Native 802.11 IHV Extensions DLL Implementation Guidelines
Important The Native 802.11 Wireless LAN interface is deprecated in Windows 10 and later. Please use the WLAN Device Driver Interface (WDI) instead. For more information about WDI, see WLAN Universal Windows driver model.
The IHV Extensions DLL is implemented as a run-time dynamic-link library (DLL). For more information about DLLs, refer to the topic "About Dynamic-Link Libraries" within the Microsoft Windows SDK documentation.
Refer to the following guidelines when implementing an IHV Extensions DLL.

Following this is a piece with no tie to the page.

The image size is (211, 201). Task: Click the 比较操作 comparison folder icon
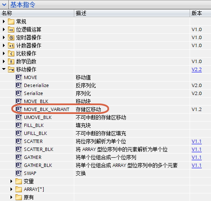coord(11,53)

The structures and function prototypes referenced by the IHV Extensions DLL are declared in Wlanihv.h.
The IHV Extensions DLL must implement the Dot11ExtIhvGetVersionInfo and Dot11ExtIhvInitService functions. Also, these functions must be exported through the module-definition (.def) file used to build the DLL. The operating system resolves the address for these functions through the GetProcAddress function. For more information about GetProcAddress, refer to the Windows SDK documentation.
The IHV Extensions DLL must implement all of the IHV Handler functions. The DLL returns a list of function pointers to these functions when the operating system calls the Dot11ExtIhvInitService function.
For more information about the IHV Handler functions, see Native 802.11 IHV Handler Functions.
For Windows Vista, the IHV Extensions DLL must support the interface version of zero. When Dot11ExtIhvGetVersionInfo is called, the DLL must define the minimum and maximum supported interface versions to be zero.